So here’s the deal: Shaq knows you are having a bad day and is here to make you feel better by flubbing basic math on national TV. That’s the only explanation I have for this conversation about fuel efficiency and how much it costs to fill up a gas tank, which took place Thursday night on Inside The NBA.
It was a light night in the NBA playoffs, with only a dreary Celtics/Bucks game to tide over the basketball faithful. But Shaq was there to bring the entertainment when Kenny Smith started talking about a car he wanted to get but is hesitant because of how much it would cost to fill the tank.
Smith said it would be $80 bucks to fill it up, and the car uses gas quickly so he’d have to do that once a week. It’s a valid concern!
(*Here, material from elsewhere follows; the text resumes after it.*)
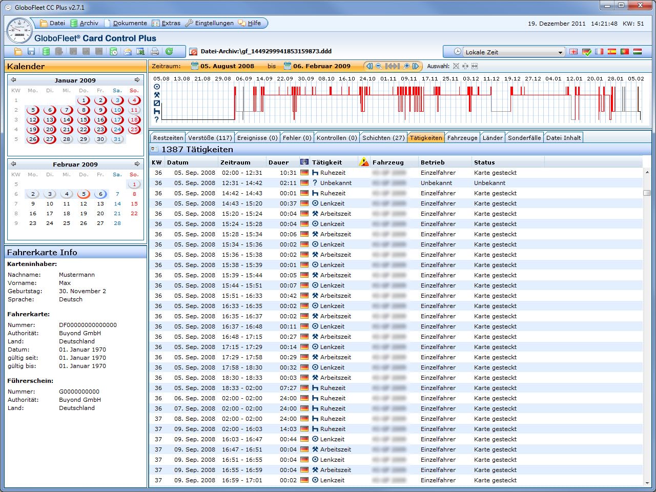
Task: Sort table by Dauer column header
Action: click(279, 162)
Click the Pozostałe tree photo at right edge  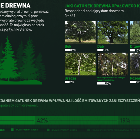point(135,64)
But Shaq claimed that if he filled the tank when it was half-empty, rather than on E, it would only cost $20. What follows is, without exaggeration, the silliest and most fun bad math you’ve seen all week.
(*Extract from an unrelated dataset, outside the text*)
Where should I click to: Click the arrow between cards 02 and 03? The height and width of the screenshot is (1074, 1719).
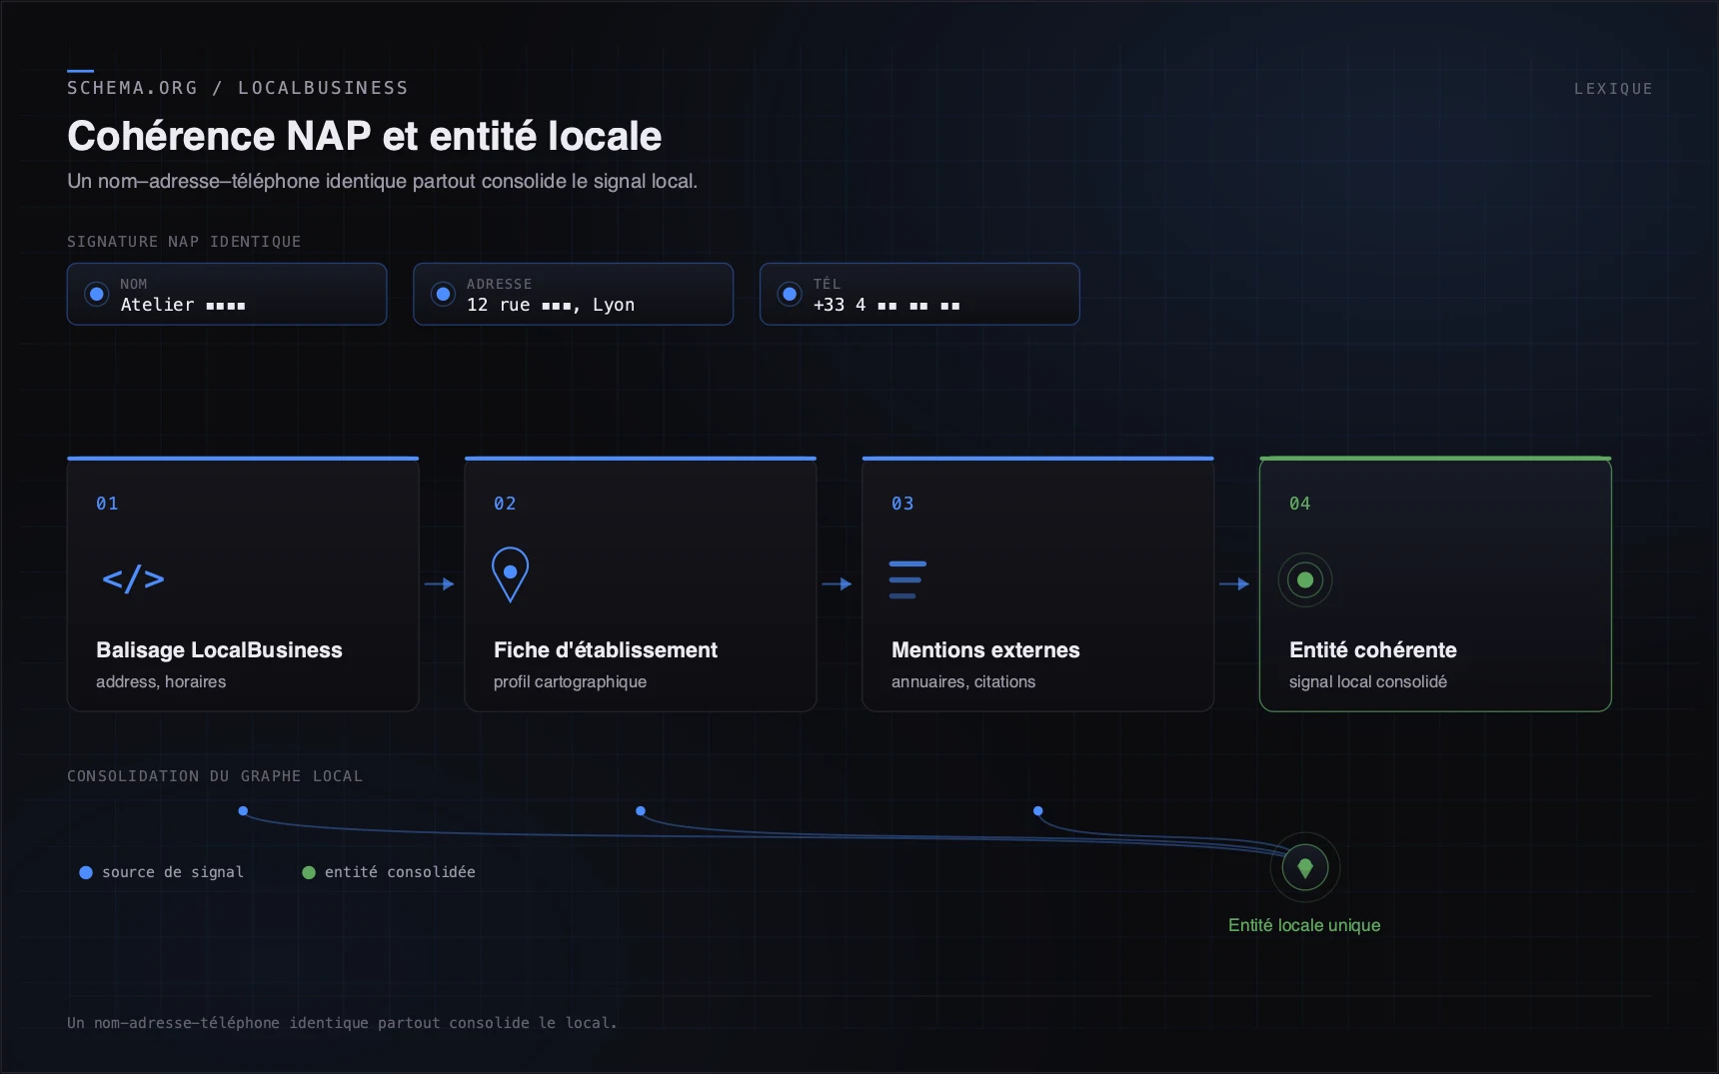coord(837,583)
https://streamable.com/h2rjt
“When it gets to half,” Shaq said. “Then you put in 20 dollars and bring it back to full.”
That is, of course, completely wrong. You need $40 of gas to fill half of a tank that cost $80 to fill completely. Everyone else on set knows this, but at this point Shaq had set up the proverbial table in the college quad with a “convince me I’m wrong sign” on it. There was no going back.
“You’re complaining when it gets to zero that you have to spend $80, right?” Shaq asks, correctly.
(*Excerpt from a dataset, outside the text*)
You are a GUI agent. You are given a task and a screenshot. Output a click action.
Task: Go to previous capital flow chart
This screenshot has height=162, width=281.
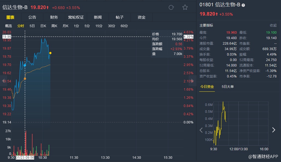[x=201, y=130]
“When it gets to half, you put $20. When it gets back to half, you put $20…” Shaq trails off, incorrectly, as Smith, Ernie Johnson and a beside himself Charles Barkley then essentially try to explain fluid dynamics on a dang basketball show.
Shaq is convinced that the crew is collectively trying to “play” him, which draws more laughter from a TV set mostly in disbelief. Here, for example, is a snapshot of a man definitely not buying a new automobile.
“I’m sorry,” Smith said. “I really want to know because Ernie I want to get this car but I maybe want to save gas money.”
Suddenly, Shaq changed his tune to the proper math by explaining that if he put $20 of gas into a tank that’s half-full, it would be at three-quarters full. But by then Smith’s braiin was torn asunder by the logic Shaq had already assaulted it with, and he had no interest in conceding that his coworker had come around on the math.
“But who’s on first?” Smith asked, referencing the Abbot and Costello routine that had suddenly broken out on the show.
This is a show about the NBA, sure. But when it’s at its best, Inside the NBA is about nothing at all. And we’ve never needed it more.